### Short exercise:
Find every line below that contains the word "color" and copy each one in full. Match case exactly.

### Data entries:

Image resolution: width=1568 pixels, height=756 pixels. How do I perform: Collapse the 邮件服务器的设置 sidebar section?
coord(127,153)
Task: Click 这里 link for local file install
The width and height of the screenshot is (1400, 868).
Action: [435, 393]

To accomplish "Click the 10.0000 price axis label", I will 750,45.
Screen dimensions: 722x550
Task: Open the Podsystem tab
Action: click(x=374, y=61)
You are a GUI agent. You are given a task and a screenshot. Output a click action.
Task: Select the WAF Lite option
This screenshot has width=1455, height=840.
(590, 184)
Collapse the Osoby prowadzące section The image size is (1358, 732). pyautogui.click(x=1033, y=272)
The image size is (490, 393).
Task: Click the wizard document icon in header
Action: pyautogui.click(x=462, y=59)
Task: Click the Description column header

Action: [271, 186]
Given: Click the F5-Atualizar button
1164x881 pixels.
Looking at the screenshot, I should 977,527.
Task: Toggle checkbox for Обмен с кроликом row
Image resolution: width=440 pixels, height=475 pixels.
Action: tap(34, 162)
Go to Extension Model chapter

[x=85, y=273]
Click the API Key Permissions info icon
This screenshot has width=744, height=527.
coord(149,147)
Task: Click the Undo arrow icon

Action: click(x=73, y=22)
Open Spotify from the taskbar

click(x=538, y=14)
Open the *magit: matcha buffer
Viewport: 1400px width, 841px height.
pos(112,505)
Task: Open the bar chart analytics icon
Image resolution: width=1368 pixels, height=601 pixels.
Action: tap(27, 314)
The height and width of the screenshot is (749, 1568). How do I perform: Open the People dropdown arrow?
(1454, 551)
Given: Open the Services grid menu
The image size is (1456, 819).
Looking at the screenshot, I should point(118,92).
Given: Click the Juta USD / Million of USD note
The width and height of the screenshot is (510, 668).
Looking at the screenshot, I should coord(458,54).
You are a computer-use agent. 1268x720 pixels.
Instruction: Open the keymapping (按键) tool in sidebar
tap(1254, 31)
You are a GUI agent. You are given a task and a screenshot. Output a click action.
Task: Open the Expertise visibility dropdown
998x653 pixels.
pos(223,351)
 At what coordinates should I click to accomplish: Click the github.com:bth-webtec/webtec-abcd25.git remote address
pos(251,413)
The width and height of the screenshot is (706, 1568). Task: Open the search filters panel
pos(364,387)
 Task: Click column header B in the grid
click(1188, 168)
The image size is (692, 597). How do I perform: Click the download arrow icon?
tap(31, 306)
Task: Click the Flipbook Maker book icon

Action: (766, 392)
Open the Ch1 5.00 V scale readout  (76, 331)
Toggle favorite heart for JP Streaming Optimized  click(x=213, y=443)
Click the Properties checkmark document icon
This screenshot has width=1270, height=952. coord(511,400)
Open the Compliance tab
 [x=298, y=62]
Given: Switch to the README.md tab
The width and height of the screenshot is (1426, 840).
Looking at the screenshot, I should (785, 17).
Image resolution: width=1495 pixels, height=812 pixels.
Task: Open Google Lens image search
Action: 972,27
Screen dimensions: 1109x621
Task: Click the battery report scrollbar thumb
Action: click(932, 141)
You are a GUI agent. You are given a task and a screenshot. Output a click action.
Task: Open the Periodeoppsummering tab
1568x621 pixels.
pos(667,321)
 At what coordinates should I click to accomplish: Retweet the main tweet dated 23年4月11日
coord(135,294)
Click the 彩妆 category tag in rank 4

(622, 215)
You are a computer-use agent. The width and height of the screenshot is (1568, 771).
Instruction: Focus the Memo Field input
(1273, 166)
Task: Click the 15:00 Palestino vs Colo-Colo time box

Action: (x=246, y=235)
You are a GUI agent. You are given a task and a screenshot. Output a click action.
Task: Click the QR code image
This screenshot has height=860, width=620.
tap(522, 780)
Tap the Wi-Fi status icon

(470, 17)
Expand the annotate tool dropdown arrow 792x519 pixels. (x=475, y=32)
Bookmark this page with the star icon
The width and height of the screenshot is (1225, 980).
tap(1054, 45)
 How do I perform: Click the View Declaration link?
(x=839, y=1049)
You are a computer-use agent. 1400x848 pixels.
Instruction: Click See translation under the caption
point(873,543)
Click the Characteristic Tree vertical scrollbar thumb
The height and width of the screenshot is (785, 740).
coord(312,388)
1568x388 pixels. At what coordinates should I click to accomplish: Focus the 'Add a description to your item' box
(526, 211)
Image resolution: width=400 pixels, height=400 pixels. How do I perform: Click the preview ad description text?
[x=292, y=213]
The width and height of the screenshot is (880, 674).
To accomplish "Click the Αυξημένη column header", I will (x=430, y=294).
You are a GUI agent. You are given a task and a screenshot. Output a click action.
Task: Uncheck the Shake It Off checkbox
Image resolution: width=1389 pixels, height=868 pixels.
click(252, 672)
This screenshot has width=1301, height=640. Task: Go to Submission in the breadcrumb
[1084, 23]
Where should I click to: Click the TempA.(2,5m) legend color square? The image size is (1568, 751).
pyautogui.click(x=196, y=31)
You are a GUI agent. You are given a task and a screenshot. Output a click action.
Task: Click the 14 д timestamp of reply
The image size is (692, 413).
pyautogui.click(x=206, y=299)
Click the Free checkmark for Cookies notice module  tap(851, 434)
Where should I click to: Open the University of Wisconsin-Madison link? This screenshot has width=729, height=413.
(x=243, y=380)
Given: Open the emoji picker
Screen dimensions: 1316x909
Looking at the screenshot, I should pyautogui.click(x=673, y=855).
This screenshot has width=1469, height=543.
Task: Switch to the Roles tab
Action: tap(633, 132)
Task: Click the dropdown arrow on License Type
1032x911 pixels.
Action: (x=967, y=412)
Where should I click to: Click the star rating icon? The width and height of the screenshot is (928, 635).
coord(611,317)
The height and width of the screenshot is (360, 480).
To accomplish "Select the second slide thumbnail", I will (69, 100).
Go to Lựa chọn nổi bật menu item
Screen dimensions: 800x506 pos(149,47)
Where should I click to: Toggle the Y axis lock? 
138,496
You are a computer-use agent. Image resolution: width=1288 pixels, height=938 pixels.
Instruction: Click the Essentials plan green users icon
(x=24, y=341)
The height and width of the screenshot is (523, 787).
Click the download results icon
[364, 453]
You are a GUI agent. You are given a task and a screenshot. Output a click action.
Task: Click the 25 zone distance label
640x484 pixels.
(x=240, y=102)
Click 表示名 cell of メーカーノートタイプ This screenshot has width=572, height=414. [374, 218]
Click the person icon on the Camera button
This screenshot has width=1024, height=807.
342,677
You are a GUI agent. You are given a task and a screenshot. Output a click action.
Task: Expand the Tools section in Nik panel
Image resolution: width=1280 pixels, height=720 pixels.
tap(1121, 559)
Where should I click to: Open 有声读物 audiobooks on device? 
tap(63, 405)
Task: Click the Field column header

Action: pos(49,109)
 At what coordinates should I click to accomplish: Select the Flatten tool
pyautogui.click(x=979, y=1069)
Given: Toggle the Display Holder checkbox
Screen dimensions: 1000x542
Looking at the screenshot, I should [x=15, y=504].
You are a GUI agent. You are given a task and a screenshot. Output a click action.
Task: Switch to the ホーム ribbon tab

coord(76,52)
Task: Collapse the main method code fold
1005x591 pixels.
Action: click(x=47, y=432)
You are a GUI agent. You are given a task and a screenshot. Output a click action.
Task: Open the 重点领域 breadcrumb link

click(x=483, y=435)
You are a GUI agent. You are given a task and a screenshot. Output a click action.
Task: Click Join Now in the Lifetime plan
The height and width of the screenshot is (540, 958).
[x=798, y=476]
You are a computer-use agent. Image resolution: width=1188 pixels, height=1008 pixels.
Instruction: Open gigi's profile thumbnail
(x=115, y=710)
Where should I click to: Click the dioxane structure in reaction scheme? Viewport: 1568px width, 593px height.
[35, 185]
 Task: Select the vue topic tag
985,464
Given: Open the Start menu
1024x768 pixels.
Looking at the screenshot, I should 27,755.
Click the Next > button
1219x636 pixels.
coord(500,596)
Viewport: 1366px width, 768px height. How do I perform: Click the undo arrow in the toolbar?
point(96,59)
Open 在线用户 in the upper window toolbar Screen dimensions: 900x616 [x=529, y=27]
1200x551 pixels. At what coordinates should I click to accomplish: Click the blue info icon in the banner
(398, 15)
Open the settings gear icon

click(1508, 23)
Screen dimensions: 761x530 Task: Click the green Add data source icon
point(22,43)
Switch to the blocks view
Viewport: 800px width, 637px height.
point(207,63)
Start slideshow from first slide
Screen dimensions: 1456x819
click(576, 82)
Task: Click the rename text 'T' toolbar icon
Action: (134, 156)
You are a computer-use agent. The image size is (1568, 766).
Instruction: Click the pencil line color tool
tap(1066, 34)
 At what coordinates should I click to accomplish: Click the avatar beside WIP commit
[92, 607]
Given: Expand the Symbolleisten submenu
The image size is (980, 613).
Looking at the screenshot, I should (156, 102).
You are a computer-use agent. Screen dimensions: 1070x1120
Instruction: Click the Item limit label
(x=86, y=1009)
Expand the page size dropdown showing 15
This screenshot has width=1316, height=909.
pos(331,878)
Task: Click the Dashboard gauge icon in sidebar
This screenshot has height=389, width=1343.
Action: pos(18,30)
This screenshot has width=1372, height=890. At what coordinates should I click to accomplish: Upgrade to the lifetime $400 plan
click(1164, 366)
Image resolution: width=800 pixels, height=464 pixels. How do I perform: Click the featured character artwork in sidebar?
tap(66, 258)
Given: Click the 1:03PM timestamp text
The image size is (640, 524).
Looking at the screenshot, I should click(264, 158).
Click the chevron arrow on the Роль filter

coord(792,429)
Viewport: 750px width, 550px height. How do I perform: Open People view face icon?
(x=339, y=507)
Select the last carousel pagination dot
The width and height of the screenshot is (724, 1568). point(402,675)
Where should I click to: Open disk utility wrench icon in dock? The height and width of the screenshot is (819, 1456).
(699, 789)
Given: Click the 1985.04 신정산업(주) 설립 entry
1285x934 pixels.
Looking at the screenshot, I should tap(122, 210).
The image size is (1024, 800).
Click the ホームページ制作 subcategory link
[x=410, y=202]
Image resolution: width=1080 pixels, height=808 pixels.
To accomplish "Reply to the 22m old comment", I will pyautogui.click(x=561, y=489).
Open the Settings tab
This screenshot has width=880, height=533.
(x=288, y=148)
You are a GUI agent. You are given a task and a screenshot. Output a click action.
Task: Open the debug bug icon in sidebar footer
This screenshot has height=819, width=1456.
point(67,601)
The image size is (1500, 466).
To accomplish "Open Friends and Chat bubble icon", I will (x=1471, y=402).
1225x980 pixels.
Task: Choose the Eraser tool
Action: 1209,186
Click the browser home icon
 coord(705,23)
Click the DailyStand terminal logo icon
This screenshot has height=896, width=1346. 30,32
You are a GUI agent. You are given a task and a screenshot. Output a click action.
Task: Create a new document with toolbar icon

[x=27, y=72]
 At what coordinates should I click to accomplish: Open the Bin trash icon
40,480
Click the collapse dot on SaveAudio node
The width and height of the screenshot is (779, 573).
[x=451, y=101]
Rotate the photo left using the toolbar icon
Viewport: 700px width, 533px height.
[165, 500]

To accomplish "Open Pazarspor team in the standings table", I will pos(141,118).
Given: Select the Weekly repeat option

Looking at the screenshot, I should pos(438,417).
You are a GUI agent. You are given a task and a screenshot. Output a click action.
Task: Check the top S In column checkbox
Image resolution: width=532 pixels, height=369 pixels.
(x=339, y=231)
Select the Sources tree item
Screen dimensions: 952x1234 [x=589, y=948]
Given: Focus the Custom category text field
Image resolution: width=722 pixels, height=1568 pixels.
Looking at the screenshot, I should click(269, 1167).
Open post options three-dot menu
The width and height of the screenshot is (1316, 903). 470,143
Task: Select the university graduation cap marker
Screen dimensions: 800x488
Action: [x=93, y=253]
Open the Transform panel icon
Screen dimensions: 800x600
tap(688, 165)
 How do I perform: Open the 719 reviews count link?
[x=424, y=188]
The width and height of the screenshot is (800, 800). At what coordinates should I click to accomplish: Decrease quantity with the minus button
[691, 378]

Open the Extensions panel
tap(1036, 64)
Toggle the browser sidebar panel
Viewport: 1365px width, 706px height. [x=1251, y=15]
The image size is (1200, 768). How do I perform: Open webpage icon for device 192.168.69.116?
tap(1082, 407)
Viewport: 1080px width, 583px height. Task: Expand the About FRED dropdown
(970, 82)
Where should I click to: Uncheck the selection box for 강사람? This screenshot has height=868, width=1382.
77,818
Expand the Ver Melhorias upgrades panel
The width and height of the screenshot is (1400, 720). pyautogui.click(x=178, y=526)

### Task solution:
Where should I click to: Click the TempA.(2,5m) legend color square? The image size is (1568, 751).
Instruction: Click the pencil line color tool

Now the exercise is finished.